Considerando, que los jueces del fondo son soberanos para la apreciación de los elementos de prueba que les son sometidos, y esa apreciación escapa a la censura de la casación, salvo desnaturalización que, aunque se ha alegado, no ha ocurrido en el presente caso;

Considerando, que la jurisprudencia de esta Cámara Civil ha sentado el principio de que los jueces del fondo están en el deber de asignar a los hechos de la causa su verdadera naturaleza y alcance, salvo desnaturalización, lo que no ha sido probado en la especie, por lo que, al actuar en la forma en que lo hizo, como se ha manifestado precedentemente, la Corte a-qua ha hecho una correcta aplicación de la ley y el derecho, y, en consecuencia, procede desestimar los medios propuestos;

Considerando, que en el desarrollo del tercer y último medio, el recurrente alega que “los artículos 1134 y 1135 del Código Civil contienen disposiciones generales a las que están sometidas las convenciones en nuestro derecho; que su aplicación en nada sirve de fundamento para adoptar una decisión resolutoria de un diferendo que se funda precisamente en sus normas generales para la solución de una litis; que los artículos citados no aportan soluciones, por lo tanto sobre ellos no puede sustentarse la decisión objeto del presente recurso; que en cuanto a la aplicación del artículo 1382 del Código Civil, sobre el cual la Corte a-qua sustenta el otorgamiento de una suma indemnizatoria al recurrido, hay falsa aplicación, ya que el artículo trata de los delitos y cuasidelitos, y la Corte conoce de una violación de contrato; que, cuando se trata de contratos, el artículo 1382 del Código Civil está fuera de lugar”, terminan los alegatos del recurrente;

Considerando, que contrario a los alegatos del recurrente en casación, el estudio de la sentencia revela que la indemnización acordada al hoy recurrido por la Corte a-qua se desprende, no de la inejecución del contrato de aparcería, sino como compensación de la mejora construida por C.R. durante el tiempo que se mantuvo el contrato; que, por haberse erigido en terrenos pertenecientes a J.O.S., la Corte a-qua lo condenó al pago del valor del inmueble, en virtud del artículo 555 del Código Civil, párrafo tercero, que dispone que “si el propietario prefiere conservar el plantío o las construcciones, deberá satisfacer el valor de los materiales y el precio de la mano de obra, sin tener en cuenta el menor o mayor valor que haya podido recibir el predio”;

Considerando, que, en esas circunstancias, es evidente que la sentencia recurrida contiene motivos suficientes y pertinentes, ya que en el caso se ha hecho una correcta aplicación de la ley, por lo que procede desestimar el tercer y último medio, y con ello el recurso de casación de que se trata.

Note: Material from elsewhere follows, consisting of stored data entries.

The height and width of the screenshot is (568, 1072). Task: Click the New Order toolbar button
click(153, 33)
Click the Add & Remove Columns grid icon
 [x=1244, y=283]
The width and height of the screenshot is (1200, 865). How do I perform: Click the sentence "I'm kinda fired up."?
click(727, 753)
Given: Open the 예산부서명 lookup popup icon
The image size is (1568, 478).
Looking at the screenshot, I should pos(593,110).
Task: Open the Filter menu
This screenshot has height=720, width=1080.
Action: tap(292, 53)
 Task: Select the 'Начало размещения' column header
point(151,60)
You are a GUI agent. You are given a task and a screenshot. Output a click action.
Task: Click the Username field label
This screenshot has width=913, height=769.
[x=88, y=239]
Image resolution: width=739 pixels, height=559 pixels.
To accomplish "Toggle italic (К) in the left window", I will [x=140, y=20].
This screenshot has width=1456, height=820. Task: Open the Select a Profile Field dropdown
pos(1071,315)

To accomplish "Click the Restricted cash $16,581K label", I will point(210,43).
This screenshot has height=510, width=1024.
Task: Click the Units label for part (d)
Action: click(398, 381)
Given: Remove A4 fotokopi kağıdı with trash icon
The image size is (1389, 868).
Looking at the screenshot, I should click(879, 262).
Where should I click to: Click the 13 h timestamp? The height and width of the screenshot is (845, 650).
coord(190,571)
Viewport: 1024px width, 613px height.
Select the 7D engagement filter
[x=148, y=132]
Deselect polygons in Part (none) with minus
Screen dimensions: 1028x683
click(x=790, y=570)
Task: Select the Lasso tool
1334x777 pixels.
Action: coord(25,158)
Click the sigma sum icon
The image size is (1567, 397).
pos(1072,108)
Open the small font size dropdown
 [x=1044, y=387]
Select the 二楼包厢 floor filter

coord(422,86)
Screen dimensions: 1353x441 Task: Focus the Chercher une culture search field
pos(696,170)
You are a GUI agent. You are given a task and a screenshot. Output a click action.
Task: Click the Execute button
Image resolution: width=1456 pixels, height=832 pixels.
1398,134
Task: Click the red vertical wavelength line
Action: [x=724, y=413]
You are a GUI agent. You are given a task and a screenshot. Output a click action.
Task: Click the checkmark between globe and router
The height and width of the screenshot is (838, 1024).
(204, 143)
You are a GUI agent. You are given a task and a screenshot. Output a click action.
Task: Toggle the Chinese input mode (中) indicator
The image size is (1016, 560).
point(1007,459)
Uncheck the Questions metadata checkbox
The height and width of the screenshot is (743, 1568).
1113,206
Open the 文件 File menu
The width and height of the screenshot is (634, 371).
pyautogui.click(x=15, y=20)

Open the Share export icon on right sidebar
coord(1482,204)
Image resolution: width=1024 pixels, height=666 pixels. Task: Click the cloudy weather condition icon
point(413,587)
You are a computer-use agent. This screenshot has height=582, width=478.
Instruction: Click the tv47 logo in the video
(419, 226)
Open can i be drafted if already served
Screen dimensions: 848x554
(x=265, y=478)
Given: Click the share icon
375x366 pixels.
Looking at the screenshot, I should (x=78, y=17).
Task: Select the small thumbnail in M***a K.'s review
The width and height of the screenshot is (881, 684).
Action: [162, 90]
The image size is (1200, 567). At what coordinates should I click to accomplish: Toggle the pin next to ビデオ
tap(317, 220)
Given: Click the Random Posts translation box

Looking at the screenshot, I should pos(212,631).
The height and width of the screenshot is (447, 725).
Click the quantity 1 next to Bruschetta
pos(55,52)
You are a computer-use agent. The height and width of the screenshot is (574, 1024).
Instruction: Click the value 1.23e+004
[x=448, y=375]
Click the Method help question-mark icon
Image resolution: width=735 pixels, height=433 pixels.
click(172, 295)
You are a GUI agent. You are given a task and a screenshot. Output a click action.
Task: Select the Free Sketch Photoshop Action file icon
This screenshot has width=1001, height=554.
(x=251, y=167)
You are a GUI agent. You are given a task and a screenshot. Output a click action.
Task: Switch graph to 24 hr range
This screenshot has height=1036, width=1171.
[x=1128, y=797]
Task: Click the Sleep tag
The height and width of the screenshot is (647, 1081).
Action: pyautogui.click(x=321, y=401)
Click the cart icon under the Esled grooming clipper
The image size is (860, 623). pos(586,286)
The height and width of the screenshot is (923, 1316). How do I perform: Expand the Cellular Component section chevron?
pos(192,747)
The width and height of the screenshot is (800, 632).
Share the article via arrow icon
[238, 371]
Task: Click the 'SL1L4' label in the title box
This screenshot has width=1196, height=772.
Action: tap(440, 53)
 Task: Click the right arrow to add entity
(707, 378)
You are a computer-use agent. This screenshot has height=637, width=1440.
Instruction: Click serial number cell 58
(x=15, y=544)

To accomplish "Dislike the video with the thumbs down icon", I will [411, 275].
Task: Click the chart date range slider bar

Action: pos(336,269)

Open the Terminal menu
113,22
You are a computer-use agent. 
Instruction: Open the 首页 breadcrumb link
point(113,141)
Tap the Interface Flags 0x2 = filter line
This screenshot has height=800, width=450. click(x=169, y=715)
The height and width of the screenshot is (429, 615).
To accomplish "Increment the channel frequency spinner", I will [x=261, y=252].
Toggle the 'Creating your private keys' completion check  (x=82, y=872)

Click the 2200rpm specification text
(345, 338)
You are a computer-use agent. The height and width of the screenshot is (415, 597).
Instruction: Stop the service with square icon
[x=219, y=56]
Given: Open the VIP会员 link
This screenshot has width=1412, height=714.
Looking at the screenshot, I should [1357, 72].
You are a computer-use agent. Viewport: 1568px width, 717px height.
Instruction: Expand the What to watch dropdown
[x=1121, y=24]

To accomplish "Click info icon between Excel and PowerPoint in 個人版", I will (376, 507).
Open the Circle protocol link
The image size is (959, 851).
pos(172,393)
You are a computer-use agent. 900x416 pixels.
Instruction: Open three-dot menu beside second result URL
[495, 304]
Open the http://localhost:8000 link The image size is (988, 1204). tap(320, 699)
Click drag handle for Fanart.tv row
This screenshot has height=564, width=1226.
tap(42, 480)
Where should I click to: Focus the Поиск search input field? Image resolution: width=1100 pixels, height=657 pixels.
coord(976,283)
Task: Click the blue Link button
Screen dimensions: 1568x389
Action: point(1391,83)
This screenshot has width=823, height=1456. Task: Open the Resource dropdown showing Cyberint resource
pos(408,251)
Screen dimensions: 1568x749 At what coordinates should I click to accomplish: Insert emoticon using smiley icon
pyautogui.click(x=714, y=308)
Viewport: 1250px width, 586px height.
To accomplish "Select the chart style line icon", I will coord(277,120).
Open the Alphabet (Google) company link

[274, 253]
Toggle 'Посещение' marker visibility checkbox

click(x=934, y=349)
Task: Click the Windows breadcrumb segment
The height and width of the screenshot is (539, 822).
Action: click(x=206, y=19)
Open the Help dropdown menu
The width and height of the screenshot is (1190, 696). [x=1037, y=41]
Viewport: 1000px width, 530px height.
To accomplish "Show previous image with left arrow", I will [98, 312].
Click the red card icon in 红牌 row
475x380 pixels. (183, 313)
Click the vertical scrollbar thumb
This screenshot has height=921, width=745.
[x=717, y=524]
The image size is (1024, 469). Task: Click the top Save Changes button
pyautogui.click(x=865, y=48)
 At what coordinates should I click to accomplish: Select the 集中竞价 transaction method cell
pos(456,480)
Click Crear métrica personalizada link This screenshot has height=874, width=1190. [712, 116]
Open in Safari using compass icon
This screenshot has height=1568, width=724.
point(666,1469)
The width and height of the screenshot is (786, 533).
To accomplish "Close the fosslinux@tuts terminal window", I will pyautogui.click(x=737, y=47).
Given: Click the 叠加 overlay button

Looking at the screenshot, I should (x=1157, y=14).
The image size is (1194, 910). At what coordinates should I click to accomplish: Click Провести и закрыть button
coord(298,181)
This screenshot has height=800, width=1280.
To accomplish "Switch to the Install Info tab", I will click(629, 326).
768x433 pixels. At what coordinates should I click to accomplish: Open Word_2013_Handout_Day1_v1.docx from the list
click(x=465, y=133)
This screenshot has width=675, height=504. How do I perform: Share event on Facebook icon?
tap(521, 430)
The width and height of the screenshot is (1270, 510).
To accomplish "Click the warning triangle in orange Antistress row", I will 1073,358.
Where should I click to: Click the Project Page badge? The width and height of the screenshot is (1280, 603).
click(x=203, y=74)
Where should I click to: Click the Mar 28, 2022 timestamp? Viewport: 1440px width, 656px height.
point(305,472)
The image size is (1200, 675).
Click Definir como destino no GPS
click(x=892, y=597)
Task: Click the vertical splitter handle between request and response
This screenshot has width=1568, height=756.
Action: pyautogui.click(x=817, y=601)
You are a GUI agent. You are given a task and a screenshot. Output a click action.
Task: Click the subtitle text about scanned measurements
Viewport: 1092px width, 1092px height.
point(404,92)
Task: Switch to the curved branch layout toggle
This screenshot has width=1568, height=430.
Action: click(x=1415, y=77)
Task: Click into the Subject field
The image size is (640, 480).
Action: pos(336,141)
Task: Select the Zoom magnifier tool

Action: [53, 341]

Por tales motivos, Primero: Rechaza el recurso de casación intentado por J.O.S. contra la sentencia dictada en atribuciones civiles el 4 de septiembre del año de 1995, por la Cámara Civil de la Corte de Apelación del Departamento Judicial de B., cuyo dispositivo se reproduce en otro lugar de este fallo; Segundo: Condena a la parte sucumbiente al pago de las costas procesales, con distracción de las mismas en provecho de las Dras. M.P.G. y J.C.G., quienes afirman haberlas avanzado en su mayor parte.

Así ha sido hecho y juzgado por la Cámara Civil de la Suprema Corte de Justicia, y la sentencia pronunciada por la misma en la ciudad de Santo Domingo de G., en su audiencia pública del 30 de septiembre de 2009, años 166º de la Independencia y 147º de la Restauración.

Firmado: R.L.P., E.M.E., M.T., A.R.B.D., J.H.M., G.A., Secretaria General.

La presente sentencia ha sido dada, firmada y pronunciada por los señores Jueces que figuran al pie, en la audiencia pública del día, mes y año en ella expresados, y fue firmada, leída y publicada por mí, Secretaria General, que certifico.